世界には、まるで絵の具を流し込んだようなピンクやエメラルドグリーン、そして漆黒の湖が存在します。
しかもそれは驚くことに自然がつくり出した色なのです。
そんな常識を覆す、色が主役の絶景湖たちが世界中から観光客を惹きつけています。
今回は、独特すぎる色を放つ絶景湖を紹介します。
ハット・ラグーン(オーストラリア)
オーストラリア西部、パースから車で約5時間の場所に位置する「ハット・ラグーン(Hutt Lagoon)」は、その見た目のインパクトから「ピンクレイク」の名で親しまれています。
面積約70平方キロメートル、南北に14kmも続く大きな塩湖で、最大の特徴は湖水が一年中ピンク色に染まっていることです。
その秘密は「ドナリエラ・サリナ」という藻類にあります。
この微生物は強い日差しと高塩分の環境下で、赤い色素β-カロテンを生成することで湖がピンク色に見えるのです。
この色は天候や時間帯によって変化し、晴れた日の朝や夕方にはより鮮やかなピンクになります。
さらに、近くに広がるインド洋との青とピンクのコントラストも絶景で観光客に人気です。

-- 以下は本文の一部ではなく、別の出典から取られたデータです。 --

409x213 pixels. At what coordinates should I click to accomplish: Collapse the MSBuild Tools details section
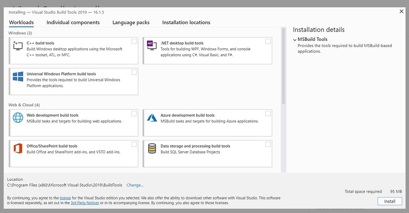pyautogui.click(x=295, y=39)
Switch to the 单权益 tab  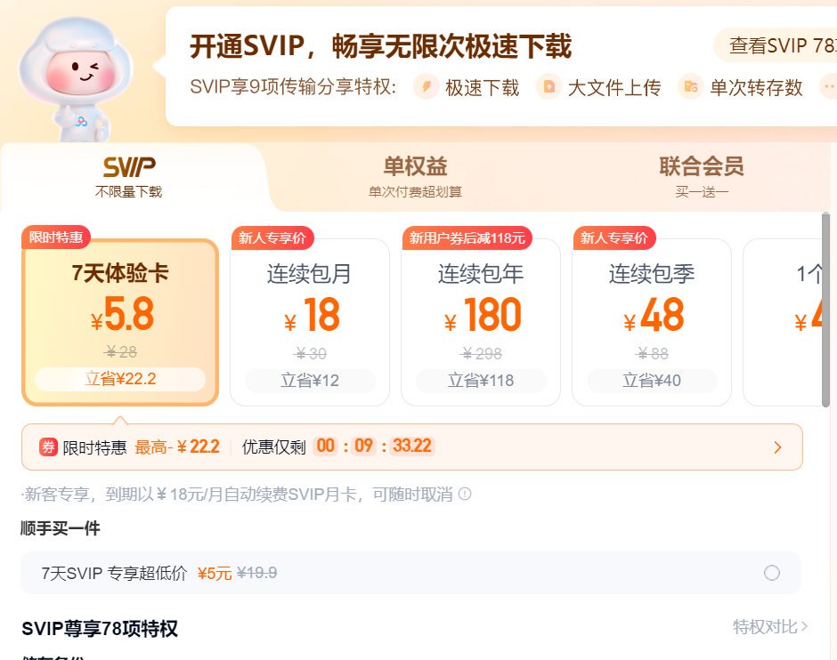[415, 176]
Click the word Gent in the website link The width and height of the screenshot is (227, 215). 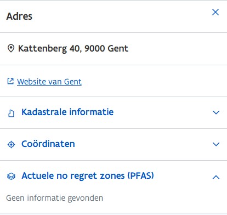[73, 82]
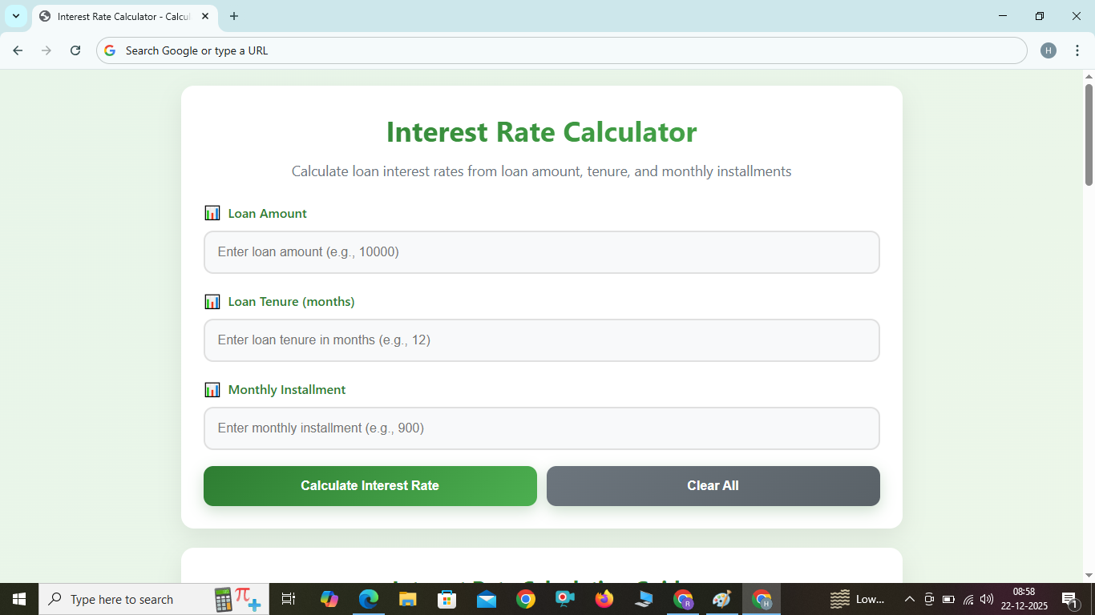Open a new browser tab
The height and width of the screenshot is (615, 1095).
coord(233,16)
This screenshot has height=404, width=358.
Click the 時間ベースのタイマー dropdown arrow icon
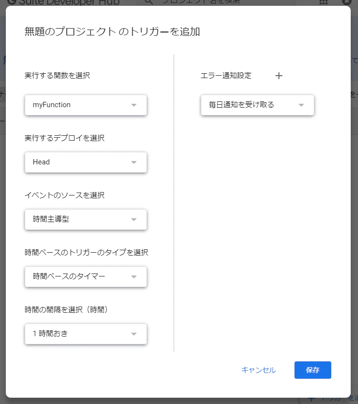[134, 277]
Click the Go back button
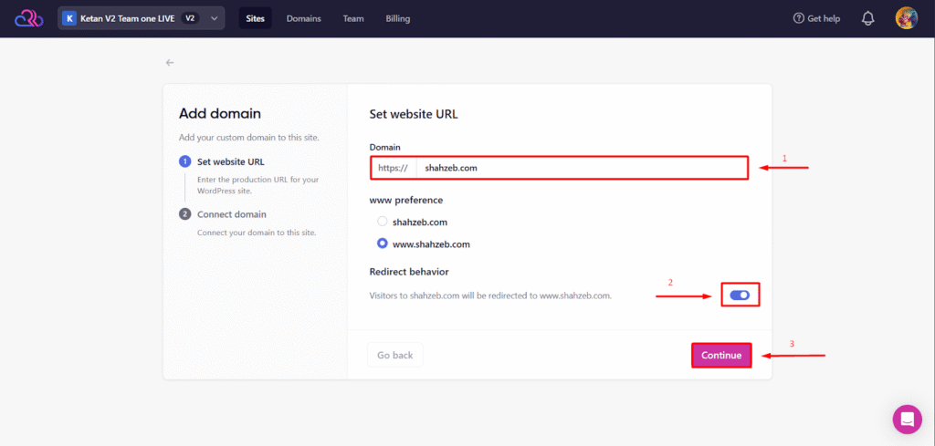This screenshot has height=446, width=935. [394, 355]
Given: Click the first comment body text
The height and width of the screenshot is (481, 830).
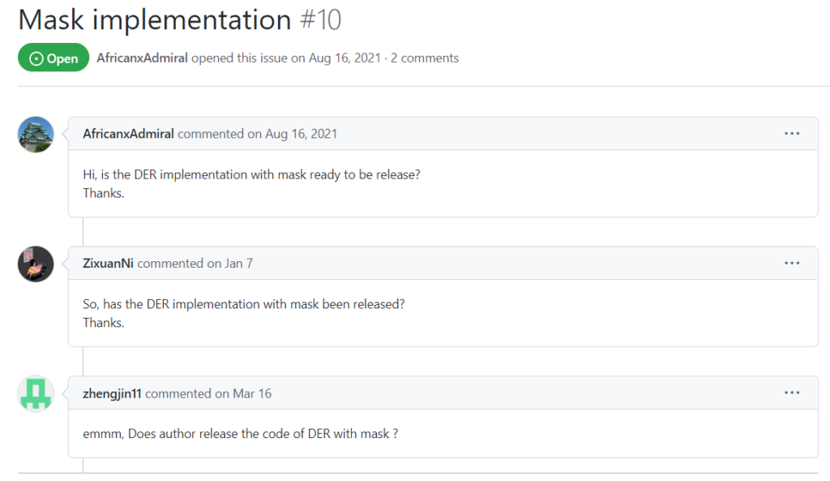Looking at the screenshot, I should tap(251, 174).
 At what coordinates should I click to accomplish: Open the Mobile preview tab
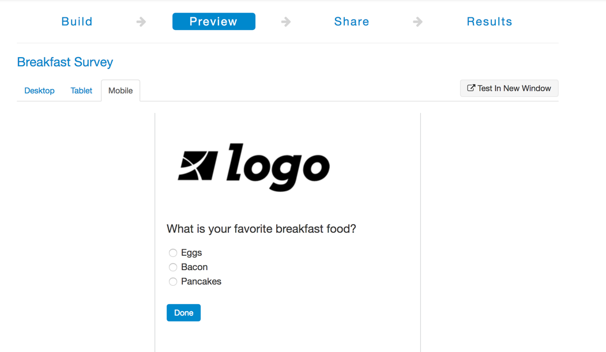[121, 90]
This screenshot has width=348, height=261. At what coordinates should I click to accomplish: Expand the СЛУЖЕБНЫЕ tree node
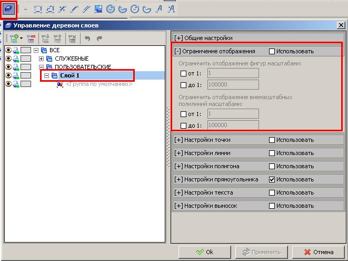tap(42, 59)
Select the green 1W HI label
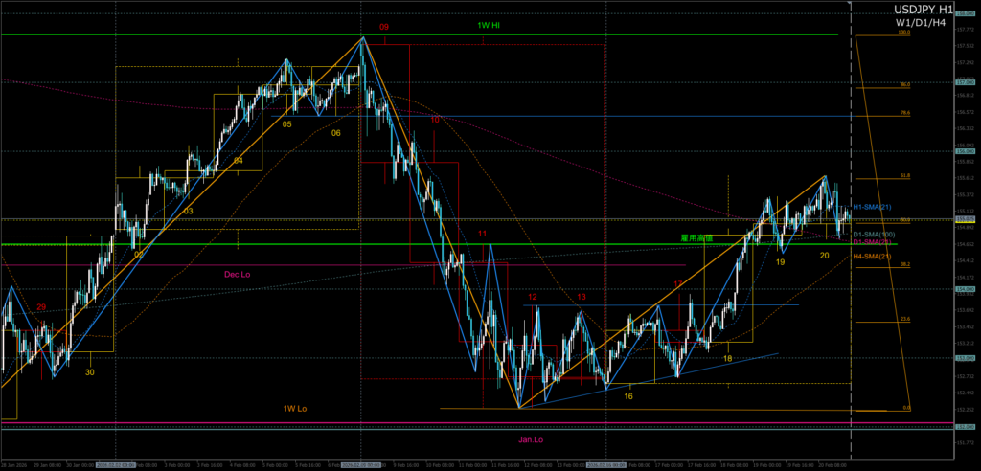This screenshot has height=471, width=981. click(x=489, y=25)
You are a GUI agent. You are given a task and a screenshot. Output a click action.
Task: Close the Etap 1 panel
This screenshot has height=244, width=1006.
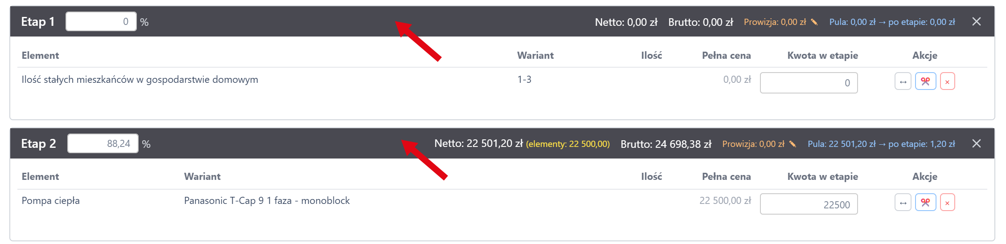[x=976, y=22]
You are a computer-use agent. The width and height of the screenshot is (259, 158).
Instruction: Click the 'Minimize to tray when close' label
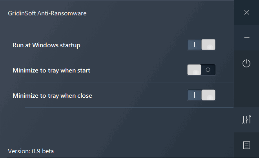coord(52,95)
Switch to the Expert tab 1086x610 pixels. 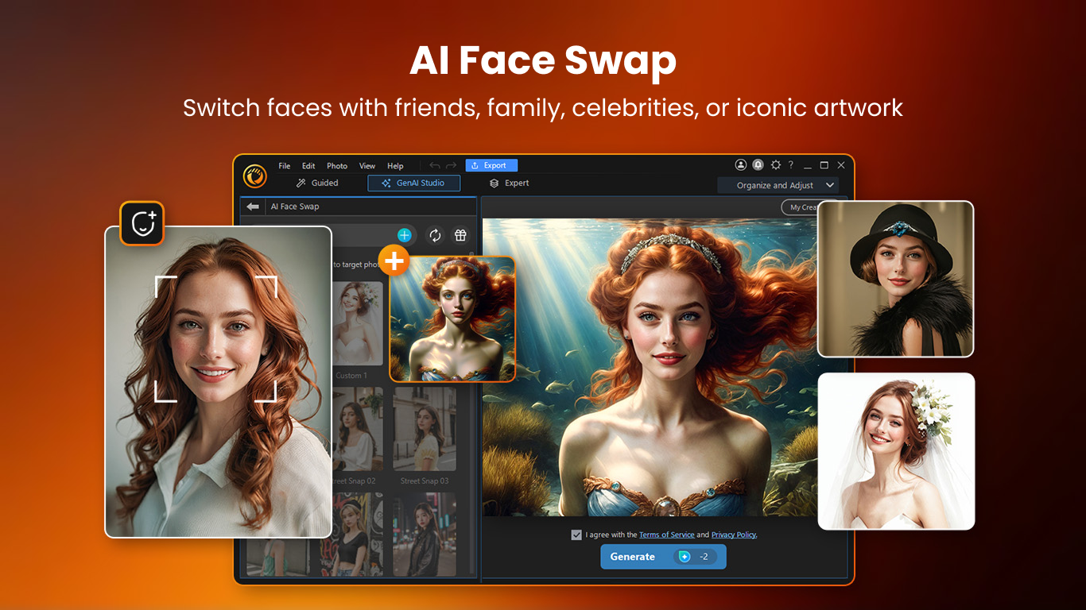click(x=509, y=183)
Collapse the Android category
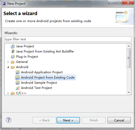135x130 pixels. pos(8,67)
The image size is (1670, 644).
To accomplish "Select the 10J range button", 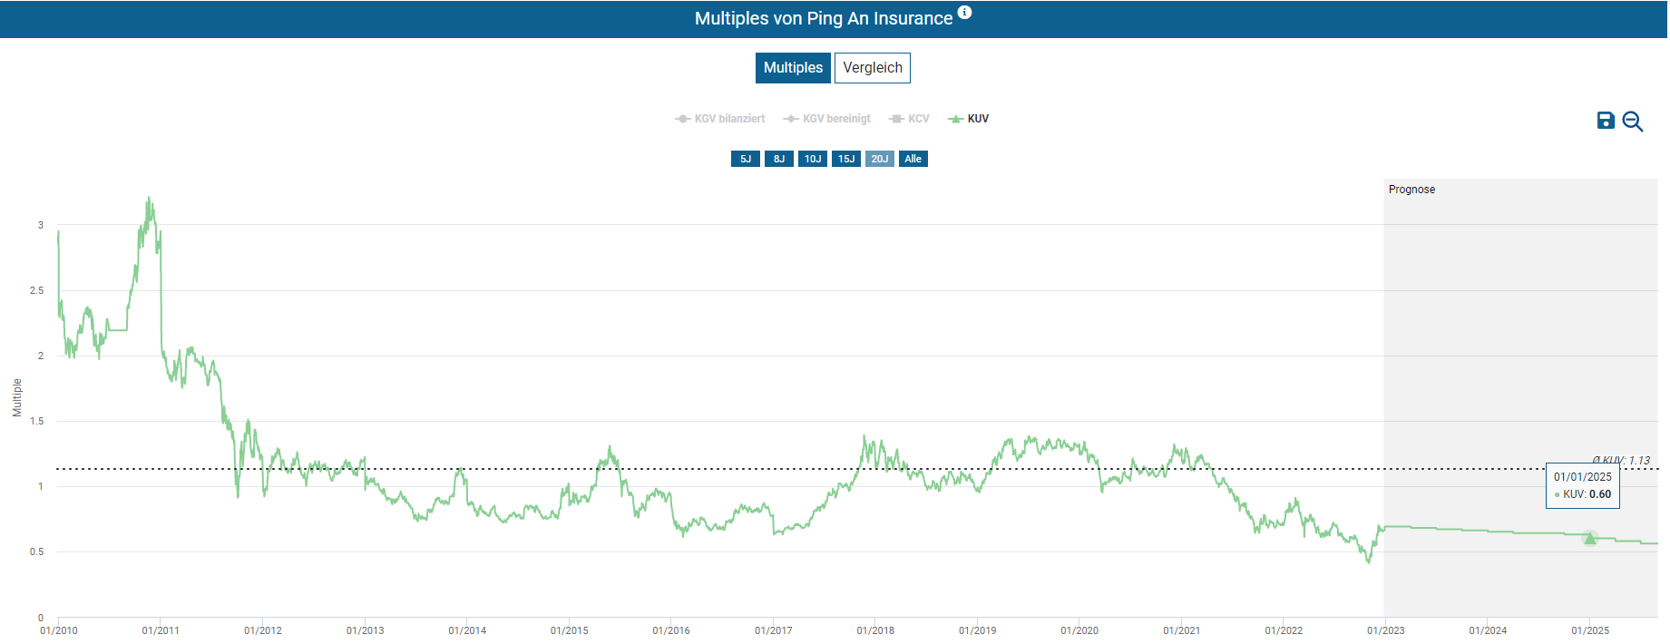I will tap(812, 159).
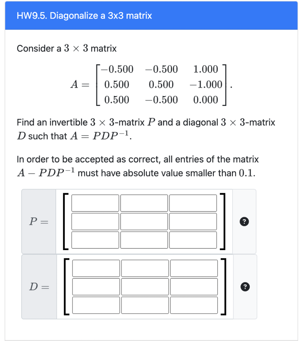301x341 pixels.
Task: Click the bottom-middle entry field of matrix D
Action: tap(144, 305)
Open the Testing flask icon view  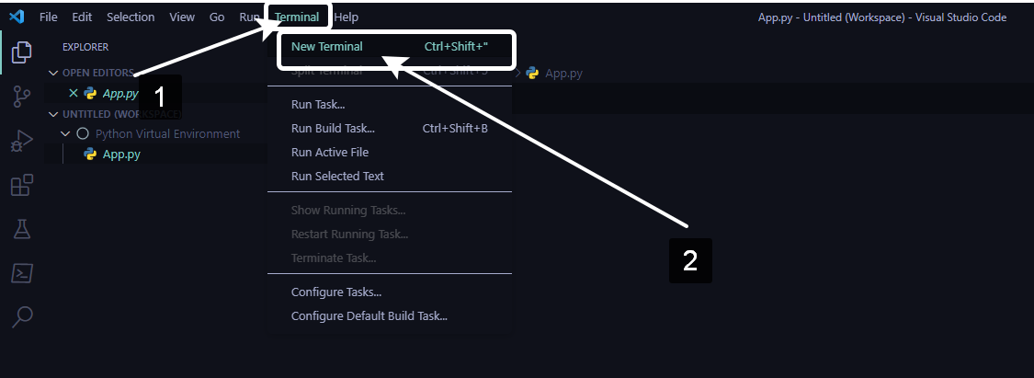click(21, 230)
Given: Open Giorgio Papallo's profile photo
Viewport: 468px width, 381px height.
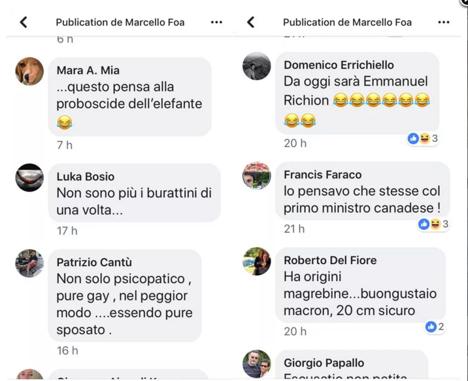Looking at the screenshot, I should point(257,364).
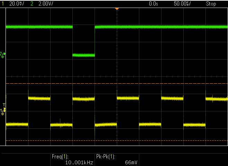Click the 66mV peak-to-peak value
The height and width of the screenshot is (166, 228).
131,163
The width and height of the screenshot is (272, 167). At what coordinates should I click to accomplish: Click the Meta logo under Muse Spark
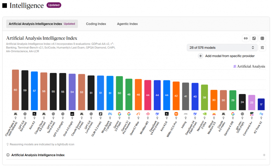tap(110, 114)
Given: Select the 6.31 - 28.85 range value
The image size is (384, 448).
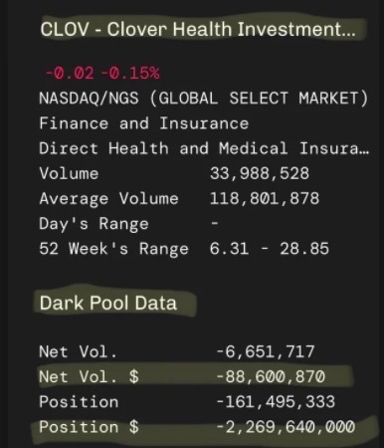Looking at the screenshot, I should point(270,249).
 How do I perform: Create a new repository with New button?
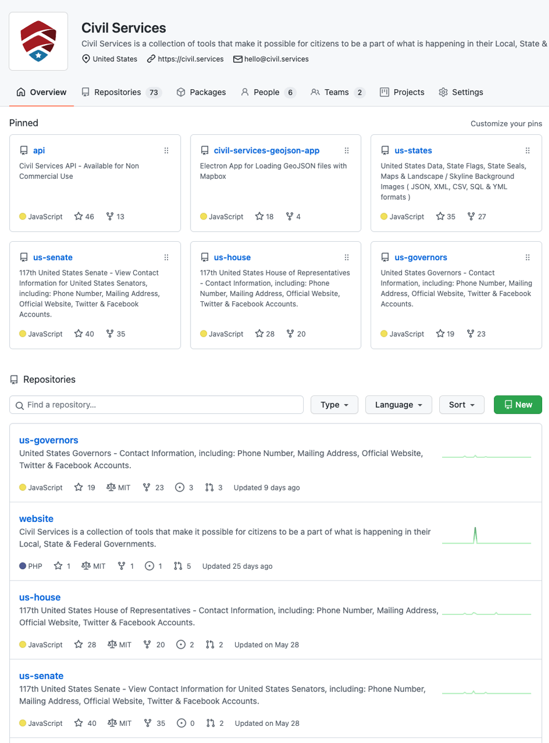[x=518, y=405]
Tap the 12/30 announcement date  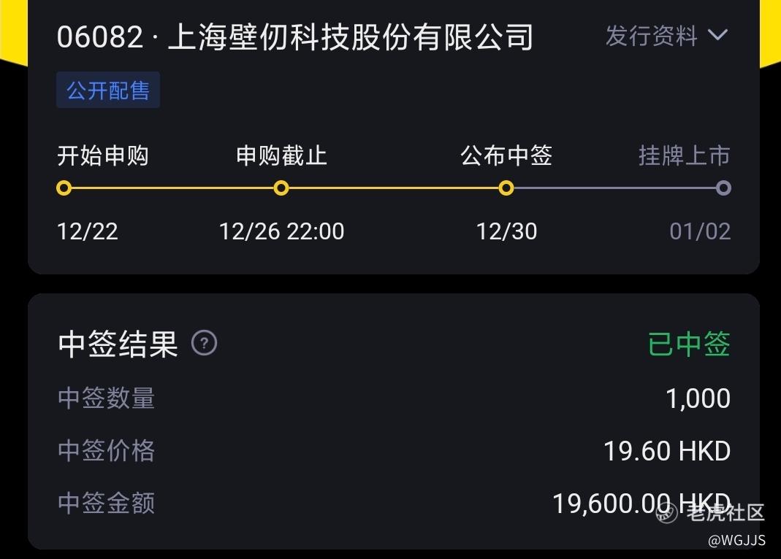[x=506, y=231]

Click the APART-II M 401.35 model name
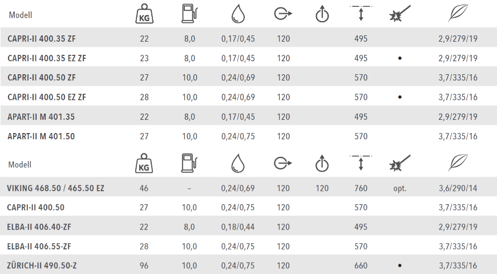point(41,116)
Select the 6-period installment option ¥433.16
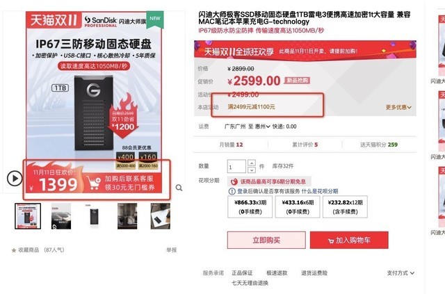The width and height of the screenshot is (445, 294). tap(298, 207)
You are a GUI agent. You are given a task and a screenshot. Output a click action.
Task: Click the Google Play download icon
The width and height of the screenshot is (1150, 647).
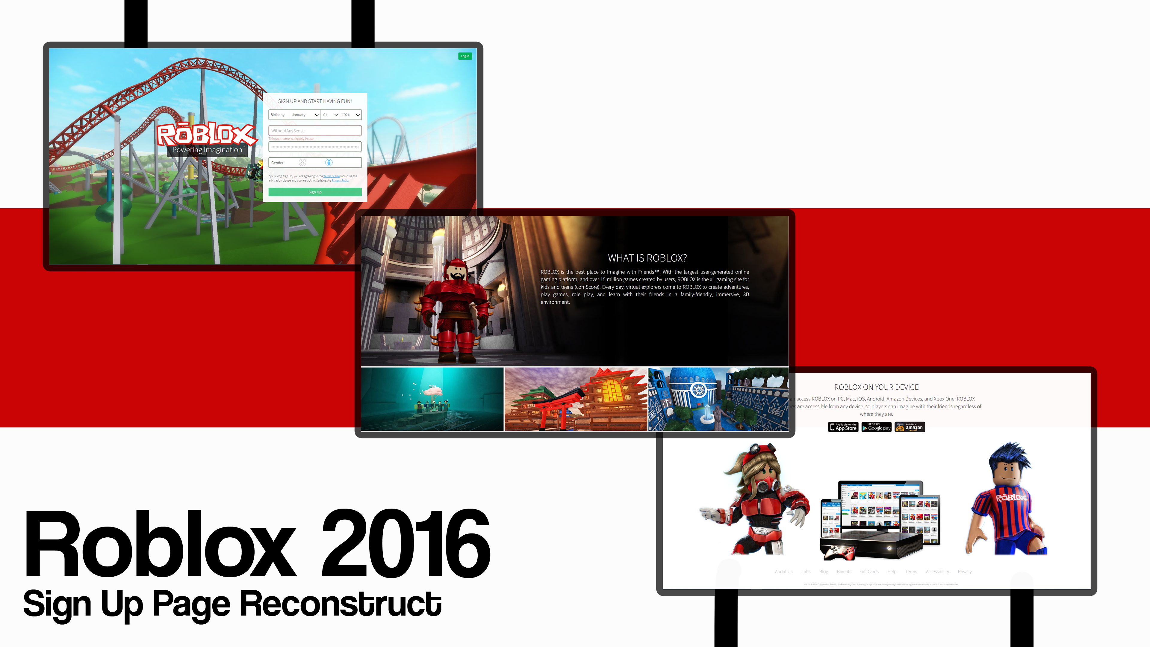pos(876,426)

また最近では、ドローンによる空撮や遊覧飛行でその全貌を眺めるのもおすすめです。
カワ・イジェン火口湖(インドネシア)
インドネシア・ジャワ島東部にある「カワ・イジェン(Kawah Ijen)」は、地球でもっとも過酷で幻想的な湖のひとつと称されます。
標高約2,800メートルの火山の火口にあるこの湖は、世界最大級の強酸性湖で、そのpHはなんと0.5以下、手を入れれば火傷するレベルの酸性度です。
昼間はターコイズブルーの静かな湖に見えますが、真の魅力は夜に現れる「ブルーファイア(Blue Fire)」と呼ばれる青い炎です。
地下から噴き出す高温の硫黄ガスが空気と反応し、夜の闇に青く燃え上がる現象は、地球上でもここでしか見られない貴重な自然現象です。
多くの観光客がこのブルーファイアを見るために、夜中から登山を開始します。
訪れるには防毒マスクが必要で、過酷な道のりですが、それに見合うほどの神秘的な光景が待っています。
シュヴァルツ湖(スイス)
スイス・フリブール州のアルプス山中にある「シュヴァルツ湖(Schwarzsee/Lac Noir)」は、その名の通り「黒い湖」と呼ばれる不思議な湖です。
標高1,046メートルに位置し、周囲を1,500〜2,000メートル級の山々が取り囲む静かな山岳地帯にあります。
湖が黒く見えるのは、湖底に堆積した有機物や泥炭、そして周囲の森林が水面に映り込むことで光を吸収しているからです。
晴れた日には光の角度によってターコイズブルーに見えることもあり、その変化もまた魅力のひとつ。
この湖には「かつて巨人が足を洗ったことで湖が黒く染まった」という伝説も残っており、地元の人々の間では神聖な場所とされています。
湖畔には散策路が整備されており、ピクニックや読書をしながら静かな時間を過ごすにはぴったりの場所です。
まとめ
私たちが「湖」と聞いて思い浮かべる青や透明な水は、世界基準で見ればほんの一部に過ぎません。
色の違いに注目して旅をしてみると、あなたの世界がもっと広がるかもしれません。
色で選ぶ絶景、次の旅のヒントにしてみてはいかがでしょうか。